What is Maundy Thursday?

In the Lenten journey, God has been present in our lamenting, self-searching and preparation. We have walked with God in our wilderness and climbed with God on the high mountain. We have trusted in the waiting and the “no’s”. We have persevered with God when our home did not feel like home. In all these places God has been with us. This day marks the beginning of the end.

Thursday. Some call it Holy Thursday, others Maundy Thursday. The name ‘Maundy’ comes from the Latin for ‘new commandment’ which Christ gave his disciples at the Last Supper. In the time of Jesus, the meal was a sacred time of connection and shared life. One of the reasons that Christians around the world still celebrate this night each year is to remind themselves that the call to come and sit at the table and eat a holy meal together is still a vital part of community.

We are all welcome. We are all equal at this table.

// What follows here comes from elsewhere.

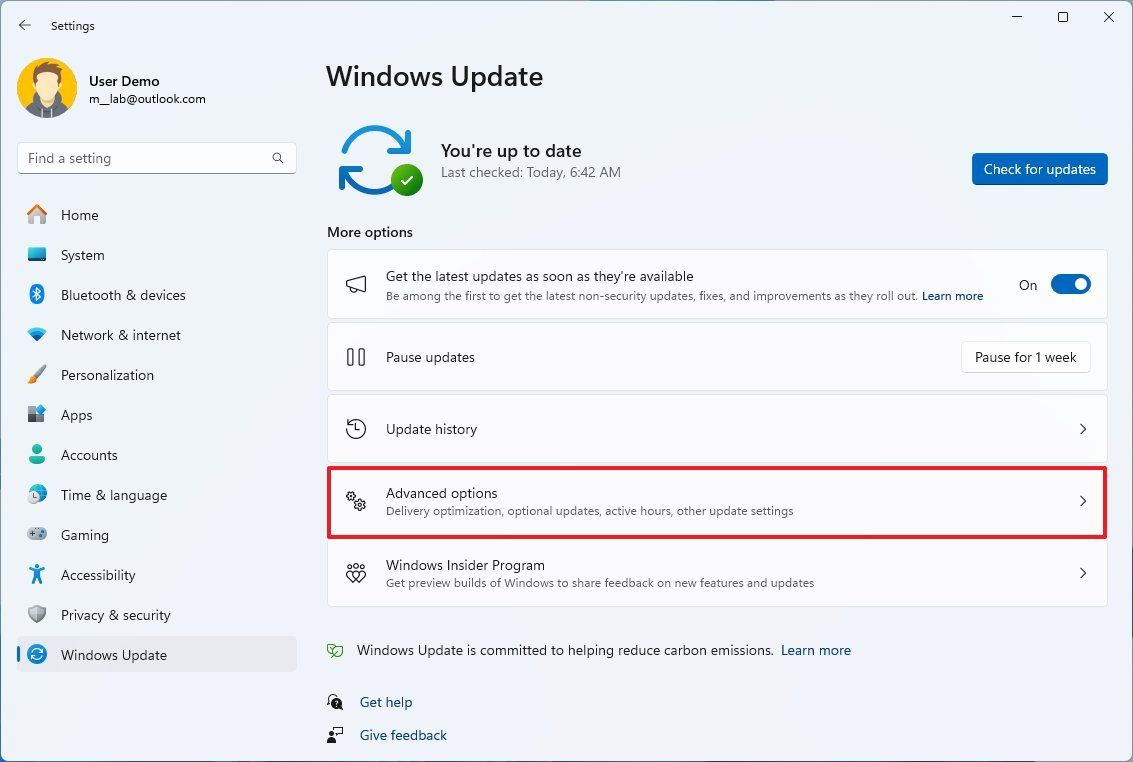Viewport: 1133px width, 762px height.
Task: Expand the Windows Insider Program entry
Action: click(1083, 573)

The table is a permanent reminder that we are never to forget to gather, be honest and share the gift of Jesus. At sundown, Jesus and his disciples settled down to enjoy the Passover Feast. On the table before them were the ritual foods: the roast lamb, bitter herbs, bread, and wine. The foods were consumed at the designated times throughout the evening ceremony. The symbols of this supper were handed down from the time of Moses. Within this context, Jesus instituted a new feast. A feast to celebrate our spiritual redemption purchased with his life—freedom from the bonds of sin and death.

There is a moment after dinner where Jesus and his disciples go to a garden.

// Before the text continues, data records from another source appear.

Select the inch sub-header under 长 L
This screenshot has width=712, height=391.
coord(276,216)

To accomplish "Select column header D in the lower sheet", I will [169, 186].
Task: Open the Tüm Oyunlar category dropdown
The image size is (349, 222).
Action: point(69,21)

It is not irony that humanity disobeyed God in a garden and lost relationship with God; Jesus obeyed God in a garden and secured salvation for us;
and that scripture tells us that we will spend all of eternity in a garden like environment.

No irony at all.

Jesus knows the cross is coming and that he alone can face it. But at this moment, he truly hopes that there is some other way.

My Father, if it is possible, may this cup be taken from me.

Yet not as I will, but as you will.*

In hearing these words we find the humanness of our savior. He hesitates. His prayer is one of anguish and pain, begging that he might be spared the humiliating death at the hands of his executioners. He enters into the garden weighed down. Nothing could prepare him for what is about to take place and yet he goes into the garden and awaits it.

I’m so thankful that Jesus prayed this prayer. On so many occasions, my prayers have been similar – save me the agony, the pain, the embarrassment, the anger, the rage, the shame. And then, in the depths of his pain, Jesus does what so few human beings have ever been able to accomplish and lets go. He stopped fighting, begging, pleading, manipulating, screaming, scheming, undermining, and he released his will. He lets go. Not as I will, but as you will.

The imagery of a cup is perfect for the setting. They have all just left the table hours earlier. To drink out of a cup you have to choose to pick it up, bring it to your mouth, and drink.  Jesus is making a choice here – there is no element of surprise, coercion, or coincidence. He knows what is coming. 

When we pray this prayer we are saying to God I will do whatever you ask–because I trust you. Maundy Thursday is a day of highest highs and lowest lows. It shows us the joy of what could be and the demonstrated pain of loss. The joy of the feast at the table is real and the pain of the coming truth is revealed. Things will never be the same.